In what ways does society benefit from your research?
Myocardial infarction alone afflicts millions of patients each year worldwide. There are numerous other indications such as traumatic brain injury, multi-organ failure, and pulmonary artery hypertension to name a few that could benefit from a pro-regenerative, anti-inflammatory, and pro-survival therapy. Currently these conditions do not have sufficient treatments, and existing regenerative medicine strategies are invasive and/or very costly. In the case of acute conditions such as myocardial infarction, multi-organ failure and traumatic brain injury, patients could be treated by a one-time intravenous delivery of our infusible extracellular matrix biomaterial therapy to minimize tissue damage and promote healing, thereby significantly improving patient quality of life and outcomes with a simple, easy to deploy, and more economical therapy. Since the biomaterial can be stored frozen and rehydrated immediately prior to use, it enables an on demand regenerative therapy for physicians and their patients without the need to wait for cell expansion or concerns over cell viability and high cost. It also does not require any specialized training or techniques for delivery. Given the high healthcare costs for such medical conditions, this technology could not only improve patients’ lives but also lead to significant reduction in healthcare costs over the lifetime of these patients.

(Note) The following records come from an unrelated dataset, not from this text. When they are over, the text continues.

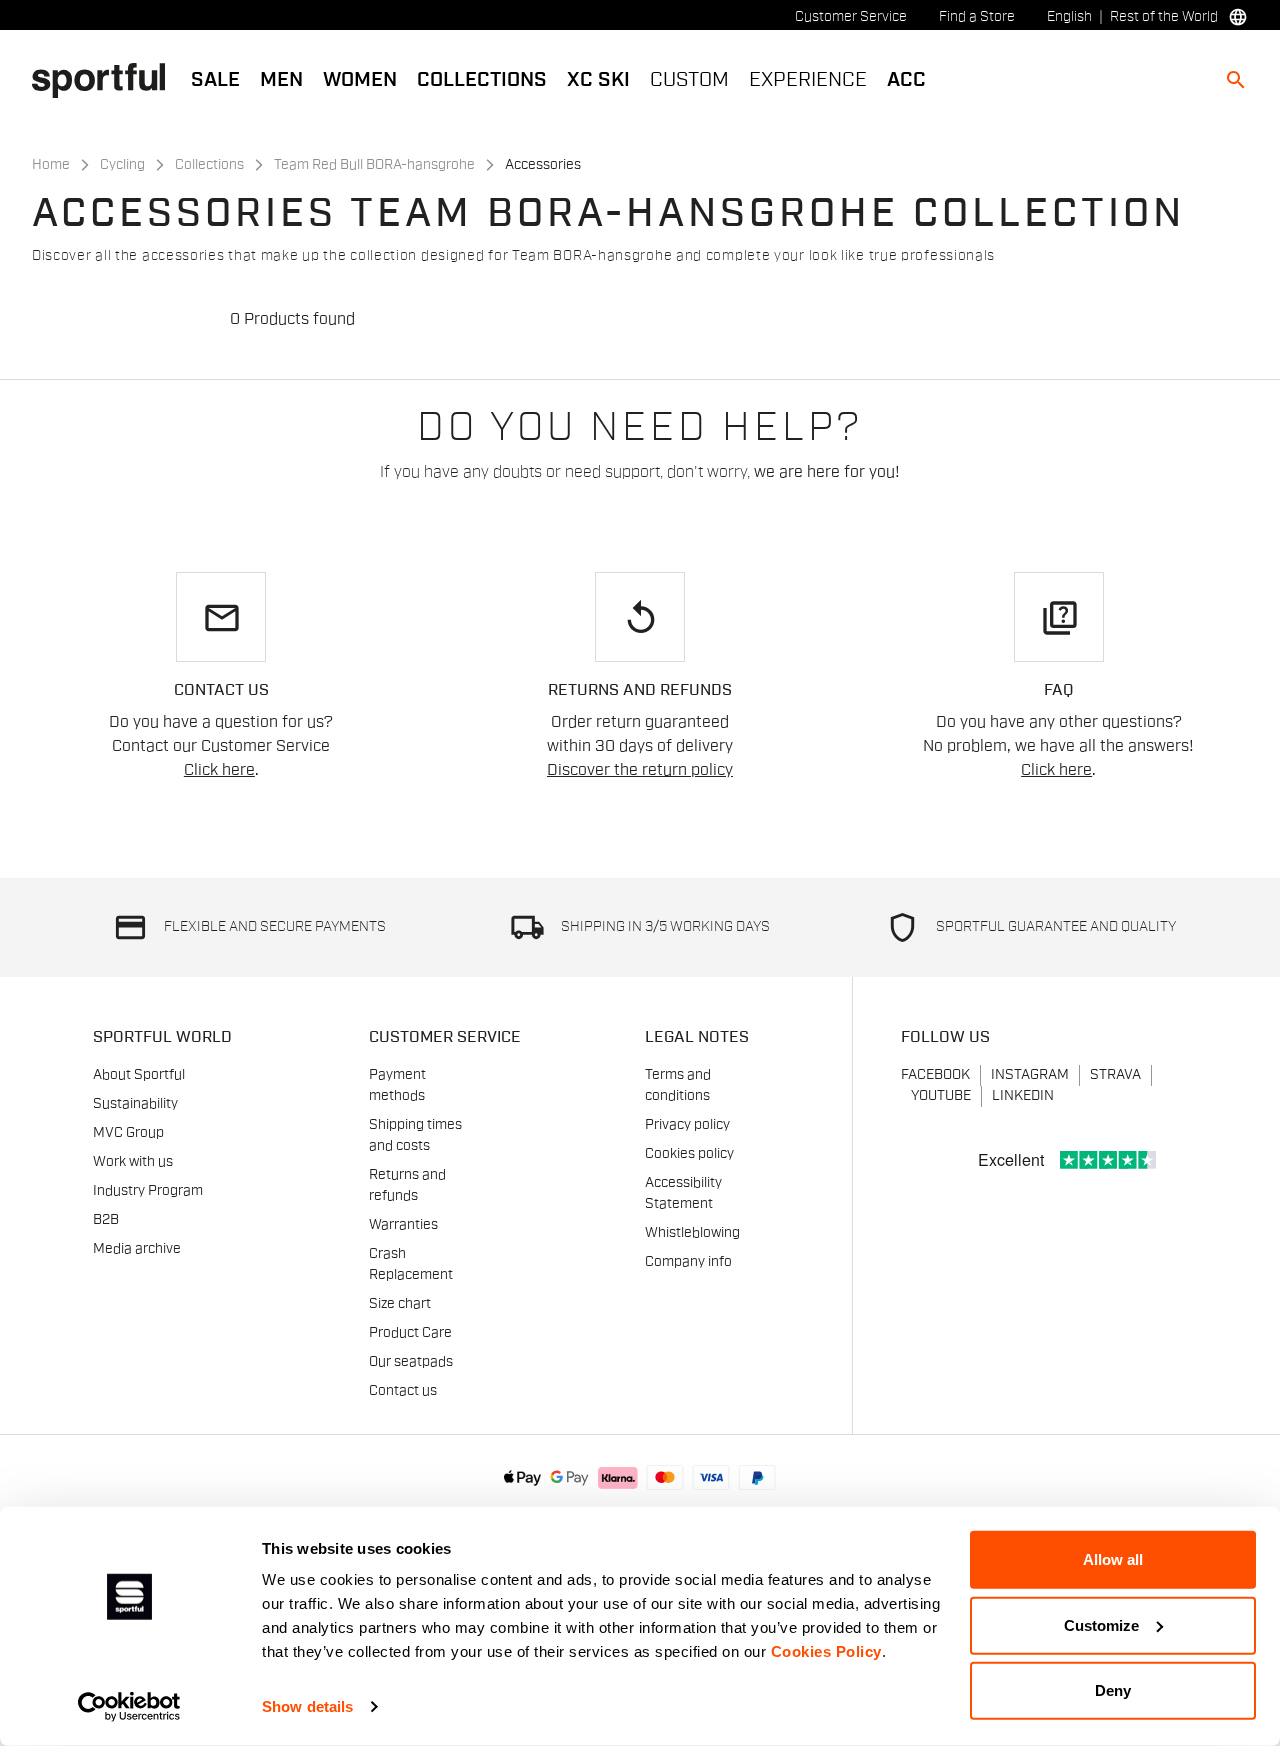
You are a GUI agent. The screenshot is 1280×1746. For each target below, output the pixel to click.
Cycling (122, 165)
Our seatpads (411, 1362)
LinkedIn (1023, 1096)
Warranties (403, 1225)
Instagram (1030, 1075)
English (1069, 17)
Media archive (137, 1249)
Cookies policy (689, 1154)
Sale (215, 80)
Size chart (400, 1304)
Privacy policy (687, 1125)
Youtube (941, 1096)
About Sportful (139, 1075)
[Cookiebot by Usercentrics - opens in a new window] (129, 1707)
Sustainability (135, 1104)
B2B (106, 1220)
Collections (482, 80)
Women (360, 80)
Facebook (935, 1075)
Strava (1115, 1075)
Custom (689, 80)
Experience (808, 80)
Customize (1101, 1624)
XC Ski (598, 80)
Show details (307, 1706)
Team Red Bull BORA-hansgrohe (374, 165)
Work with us (133, 1162)
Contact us (403, 1391)
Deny (1113, 1690)
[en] (106, 79)
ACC (906, 80)
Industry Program (148, 1191)
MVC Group (128, 1133)
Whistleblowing (692, 1233)
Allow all (1113, 1559)
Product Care (410, 1333)
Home (51, 165)
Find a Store (977, 17)
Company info (688, 1262)
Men (281, 80)
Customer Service (851, 17)
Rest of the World (1164, 17)
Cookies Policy (826, 1651)
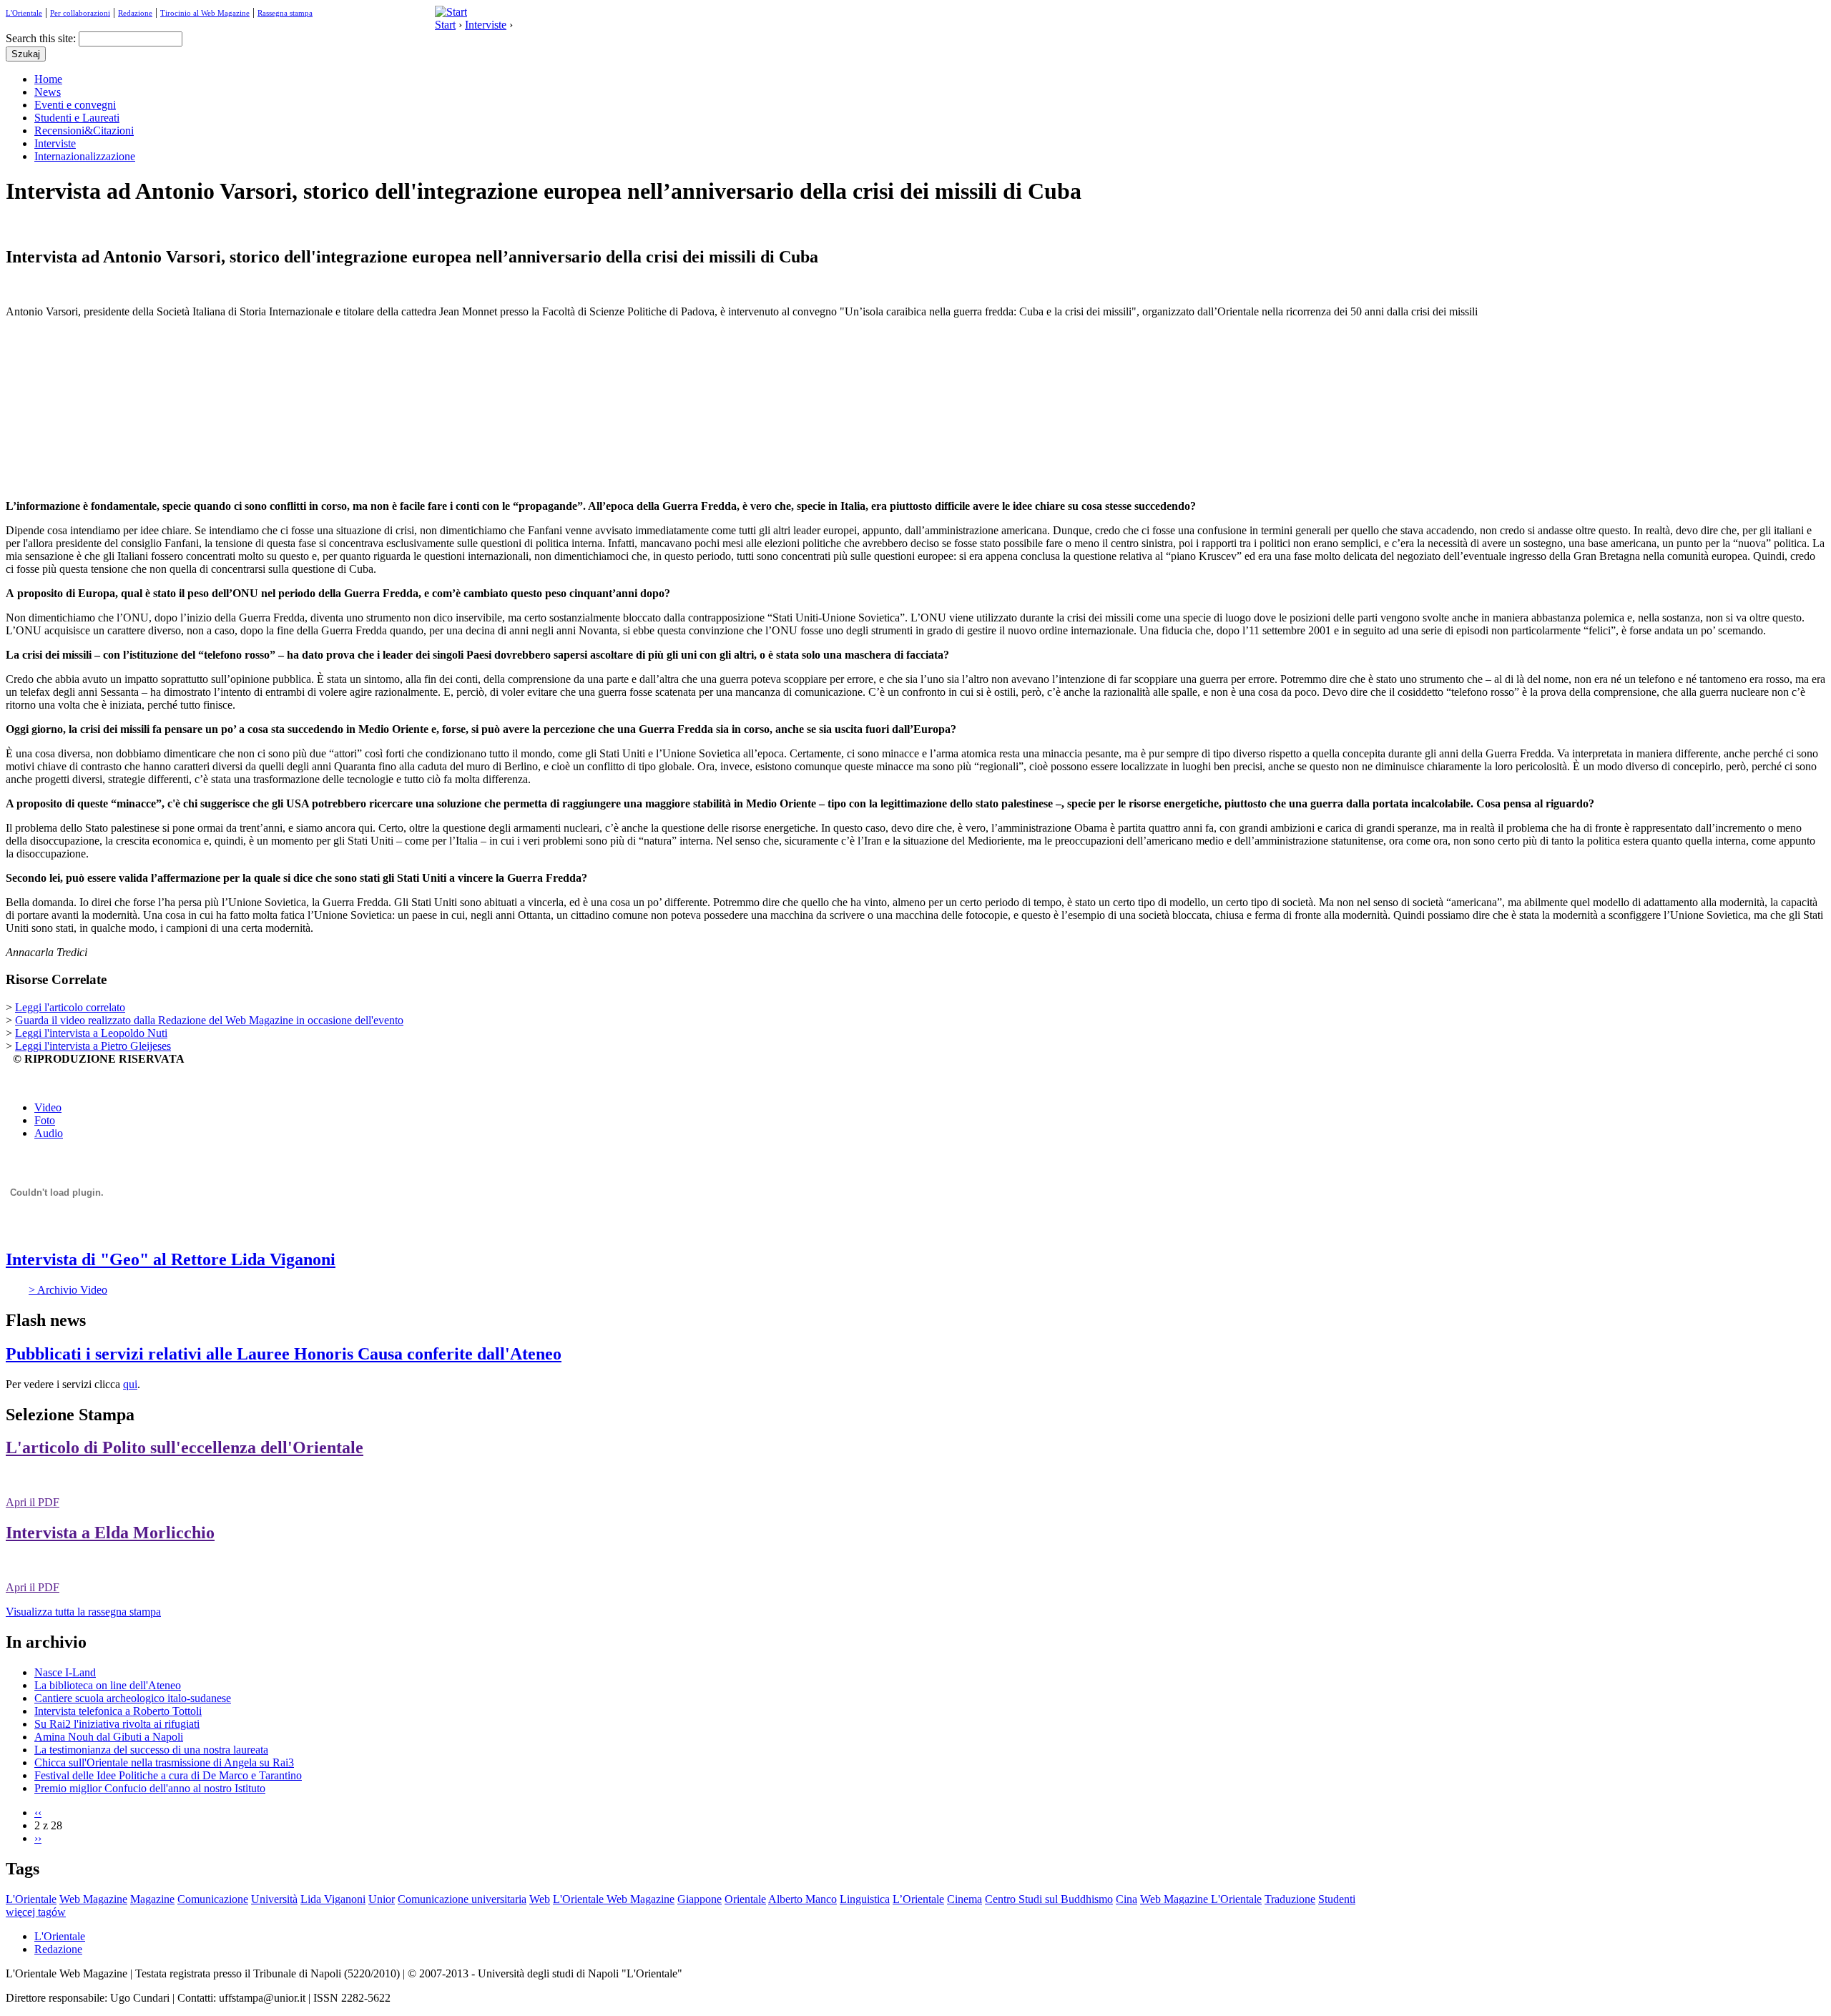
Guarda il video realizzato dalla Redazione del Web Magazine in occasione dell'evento (209, 1020)
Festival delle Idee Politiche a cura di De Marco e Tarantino (168, 1775)
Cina (1126, 1899)
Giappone (699, 1899)
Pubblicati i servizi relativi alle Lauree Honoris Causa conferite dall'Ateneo (283, 1353)
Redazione (135, 13)
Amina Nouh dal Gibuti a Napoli (108, 1737)
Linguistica (865, 1899)
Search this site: (42, 38)
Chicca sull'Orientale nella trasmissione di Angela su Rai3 (164, 1762)
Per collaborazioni (80, 13)
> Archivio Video (68, 1290)
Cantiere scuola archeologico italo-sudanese (132, 1698)
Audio (48, 1133)
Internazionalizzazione (84, 156)
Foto (44, 1120)
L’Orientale (918, 1899)
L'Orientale (24, 13)
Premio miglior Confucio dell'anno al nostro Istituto (149, 1788)
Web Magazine (93, 1899)
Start (445, 25)
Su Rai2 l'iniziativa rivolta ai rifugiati (117, 1724)
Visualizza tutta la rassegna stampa (83, 1612)
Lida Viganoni (332, 1899)
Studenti (1336, 1899)
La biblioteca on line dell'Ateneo (107, 1685)
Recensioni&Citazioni (84, 130)
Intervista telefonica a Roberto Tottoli (118, 1711)
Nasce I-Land (65, 1672)
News (47, 92)
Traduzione (1290, 1899)
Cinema (964, 1899)
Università (274, 1899)
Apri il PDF (32, 1502)
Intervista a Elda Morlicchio (110, 1532)
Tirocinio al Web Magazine (205, 13)
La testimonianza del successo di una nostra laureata (151, 1750)
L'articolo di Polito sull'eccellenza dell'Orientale (184, 1447)
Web (539, 1899)
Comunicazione (212, 1899)
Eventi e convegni (75, 105)
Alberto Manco (802, 1899)
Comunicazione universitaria (462, 1899)
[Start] (451, 12)
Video (48, 1107)
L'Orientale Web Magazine (613, 1899)
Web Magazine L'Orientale (1201, 1899)
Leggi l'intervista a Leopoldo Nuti (91, 1033)
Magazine (152, 1899)
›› (37, 1838)
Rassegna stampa (285, 13)
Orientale (745, 1899)
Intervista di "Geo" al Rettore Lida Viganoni (170, 1259)
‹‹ (37, 1812)
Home (48, 79)
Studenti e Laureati (76, 118)
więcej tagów (36, 1912)
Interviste (485, 25)
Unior (381, 1899)
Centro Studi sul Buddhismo (1049, 1899)
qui (130, 1384)
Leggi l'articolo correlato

Looking ahead, what are your hopes or aspirations for the future based on your research or project?
Our near-term goal is to initiate a clinical trial with this new technology in myocardial infarction patients, and then expand into other clinical indications. Our hope is that this can become a first of its kind biomaterial based regenerative medicine product that can be delivered via simple intravenous infusion to treat a multitude of conditions.